* Alıntı metin:
|---|

2. Hafta: Akademik Yayın Sistemi

  • Bilimsel çalışmalar dergilerde nasıl değerlendirilir ve görünür olur?
  • Yayın yanlılığı, dosya çekmecesi problemi ve publish or perish kültürü ne anlama gelir?
  • Atıf sistemi ve hakemlik (peer review) gerçekten kaliteyi mi ödüllendiriyor?

Amaç: Akademik yayın süreçlerinin bilimsel bulguların yayılımını nasıl etkilediğini anlamak. Yayın yanlılığı, dosya çekmecesi problemi, publish or perish kültürü gibi kavramlarla tanışarak, araştırmacı davranışları üzerindeki yapısal baskıları görmek.

Açıklama: Bu hafta bilimsel bilginin dergilere nasıl girdiğini ve nasıl değerlendirildiğini inceleyeceğiz. Maalesef her yapılan çalışma eşit şekilde görünür olmuyor; dergiler ilginç ve pozitif (görünen) sonuçları tercih ediyor, araştırmacılar da kariyer baskısıyla bunları üretmeye veya çalışmalarını o şekilde göstermeye çalışıyor. Bu durum yayın yanlılığı dediğimiz sorunu doğuruyor: literatürde okuduklarımız, yapılmış tüm çalışmaların tarafsız bir kesiti değil. Ayrıca bir prestij sinyali olarak atıf sisteminin çalışıp çalışmadığını; peer review sisteminin akademik kalite getirip getirmediğini konuşacağız.

|---|

* Sağlanan malzeme:
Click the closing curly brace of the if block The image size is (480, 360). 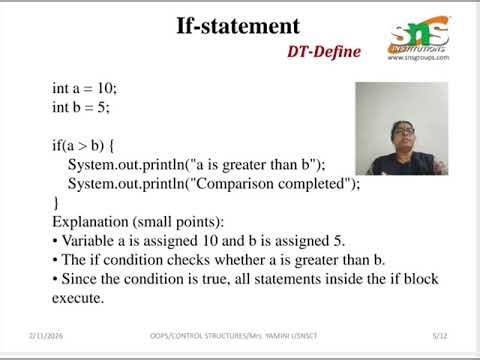click(x=55, y=203)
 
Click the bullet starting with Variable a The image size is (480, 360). click(x=196, y=241)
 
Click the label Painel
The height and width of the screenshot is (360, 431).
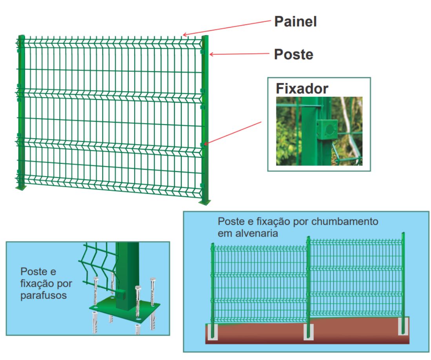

|---|

* Belirtilen amaç A:
Akademik yayın sistemi metnine göre literatürde okuduklarımız neden yapılmış tüm çalışmaların tarafsız bir kesiti değildir? Bir ile üç cümle arasında açıklayın.
* Belirtilen amaç B:
Akademik yayın sistemi metninde, madde işaretli son iki soruda adı geçen beş kavramı yazın.
* Belirtilen amaç C:
Akademik yayın sistemine dair metni son cümlesinin ardından sürdürün.
Satırların bu alıştırmada hiçbir rolü yoktur.

* Alıştırma cevabı A:
Her yapılan çalışma eşit şekilde görünür olmuyor. Dergiler ilginç ve pozitif sonuçları tercih ediyor, araştırmacılar da kariyer baskısıyla bu tür sonuçlar üretmeye ya da çalışmalarını o şekilde göstermeye çalışıyor. Metin bu durumu yayın yanlılığı olarak adlandırıyor.

* Alıştırma cevabı B:
- Yayın yanlılığı
- Dosya çekmecesi problemi
- Publish or perish kültürü
- Atıf sistemi
- Hakemlik (peer review)

* Alıştırma cevabı C:
Hazırlık Okumaları:

1. Trueblood, J. S., Allison, D. B., Field, S. M., Fishbach, A., Gaillard, S. D., Gigerenzer, G., … & Teodorescu, A. R. (2025). The misalignment of incentives in academic publishing and implications for journal reform. Proceedings of the National Academy of Sciences, 122(5), e2401231121.

2. Adam Mastroianni (2022). The rise and fall of peer review: Why the greatest scientific experiment in history failed, and why that’s a great thing. https://www.experimental-history.com/p/the-rise-and-fall-of-peer-review

3 [isteğe bağlı] 2. Martin Kulldorff (2025). The rise and fall of scientific journals and a way forward. https://substack.brownstone.org/p/the-rise-and-fall-of-scientific-journals

Hazırlık Görevi: Yukarıdaki yayınları okuduktan sonra, siz akademik yayıncılık hakkında ne düşünüyorsunuz? Sizce günümüz dünyasında kar odaklı yayıncılık bilime zarar veriyor mu? Başka bir sistem mümkün mü? Şimdi, kendi yayın sisteminizi tasarlayın. Makaleler nerede ve nasıl paylaşılmalı, Yayınlar, atıf, veri paylaşımı, ve hakem denetimi gibi alanlar nasıl değerlendirilmelidir? Bir araştırmacının kalitesi nasıl ölçülmelidir?

3. Hafta: Açık Bilime Metodolojik Yaklaşımlar

  • Açık bilim (open science) nedir, hangi problemleri çözmeyi hedefler?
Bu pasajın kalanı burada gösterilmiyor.